BEGIN THE RECORDS

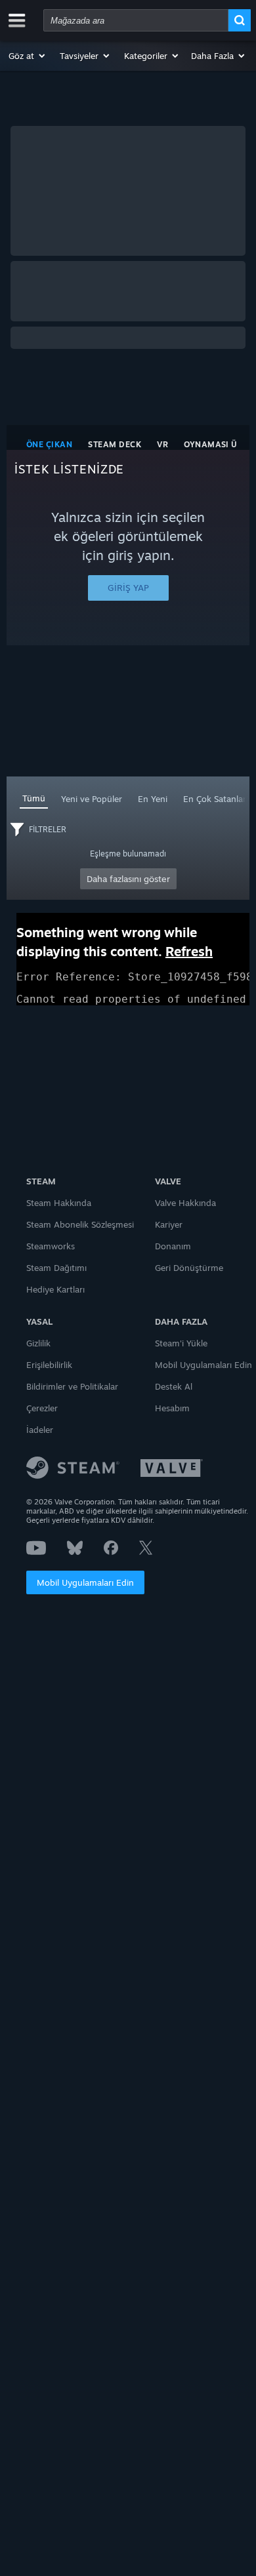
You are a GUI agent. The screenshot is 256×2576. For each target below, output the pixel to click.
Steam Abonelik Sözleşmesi (80, 1224)
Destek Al (173, 1386)
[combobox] (135, 20)
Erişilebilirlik (49, 1364)
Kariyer (168, 1224)
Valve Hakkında (185, 1202)
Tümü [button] (33, 798)
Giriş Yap (128, 587)
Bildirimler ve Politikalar (72, 1386)
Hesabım (172, 1408)
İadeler (39, 1429)
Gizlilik (38, 1343)
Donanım (173, 1246)
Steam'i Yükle (181, 1343)
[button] (27, 56)
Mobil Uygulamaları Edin (85, 1582)
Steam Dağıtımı (56, 1267)
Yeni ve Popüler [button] (91, 799)
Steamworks (50, 1246)
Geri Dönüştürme (189, 1267)
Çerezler (42, 1408)
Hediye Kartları (55, 1289)
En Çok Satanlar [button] (214, 799)
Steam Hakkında (58, 1202)
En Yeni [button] (152, 799)
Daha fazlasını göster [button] (128, 879)
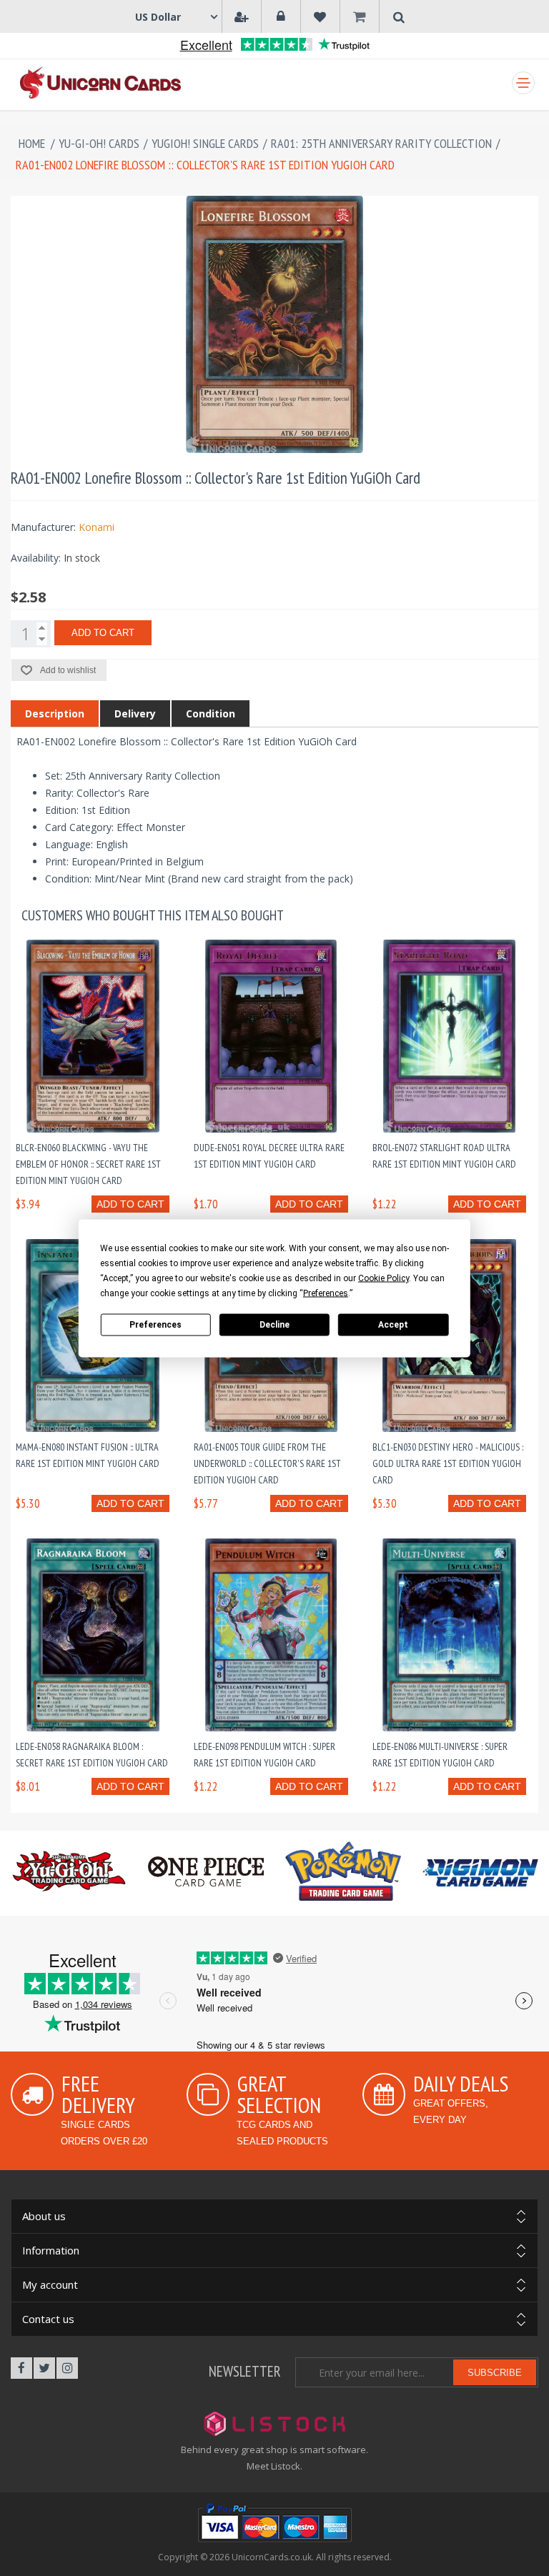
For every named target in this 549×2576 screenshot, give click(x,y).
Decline (274, 1325)
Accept (393, 1325)
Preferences (155, 1325)
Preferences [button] (325, 1293)
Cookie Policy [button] (383, 1278)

END THE RECORDS

Determine which lines above include the word "screenshot", and report those lines in full.

You are a GUI agent. The screenshot is 256×2576. For each target below, output the pixel to click.
For every named target in this 549×2576 screenshot, give click(x,y).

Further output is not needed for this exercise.